Last week’s sell-off in shares after months of not worrying about bond yields, therefore, has plenty of precedent.

The trigger for it was the news that wage inflation last month jumped to 2.9 per cent, its highest rate since 2009. 

This raises the danger that the Fed will raise interest rates by more than previously thought. Equities hate this, in part because of the fear that higher rates will reduce economic growth, and in part because of the danger that higher returns on cash will reverse the ‘reach for yield’ that has boosted demand for shares in recent years.

Even if we leave aside the fact that the jump in wage growth might be only temporary, there are reasons for investors not to panic about this.

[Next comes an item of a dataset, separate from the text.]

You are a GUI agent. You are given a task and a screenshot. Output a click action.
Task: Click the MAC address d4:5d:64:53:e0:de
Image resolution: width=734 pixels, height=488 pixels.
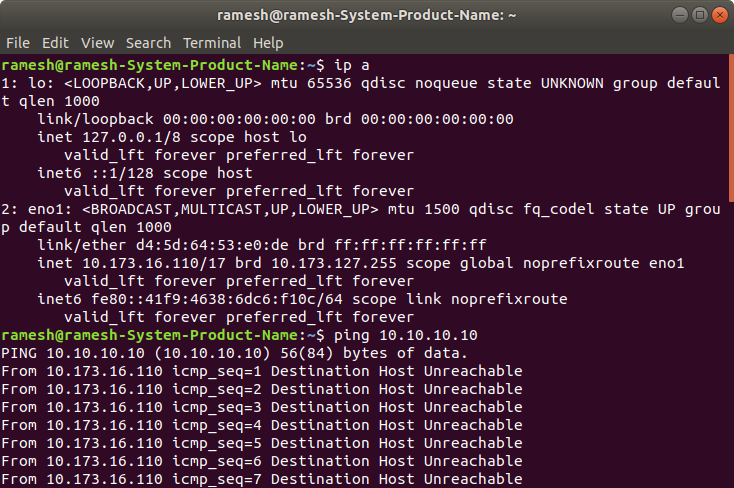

Most significant of these is that inflation has been very stable in the past 20 years: core consumer prices index (CPI) inflation has ranged only between 0.7 and 2.8 per cent despite some huge shocks such as $150 oil prices and the biggest financial crisis since the 1930s. The idea that inflation can suddenly shoot up is refuted by history.

And the global outlook isn’t all inflationary. In China, monetary growth has slowed recently. In the past, this has led to falling commodity prices after a few months.

Even if inflation pressures do develop, however, they won’t be wholly bad for US equities. Higher wage growth – assuming last week’s numbers continue – will sustain consumer spending: it’s no accident that 2017 was a year not only of low wage growth but also of ‘retail Armageddon’. Equally, the weak dollar that pushes up import prices will also boost the profit margins of US exporters.

And if all this fails to support share prices, there’s a further cushion. The Fed often takes its cues about monetary policy from the stock market. If it falls, big rate rises are less likely, which should at least moderate the downside for shares.

All these, however, are incomplete comforts. Last week’s wobble has reminded us that equity markets are fragile and that high prices might be due less to sustainable factors such as the rise of monopoly power and more to the temporary support of cheap money.

In this sense, even though we might not be on the brink of a serious meltdown, we should be concerned about high valuations.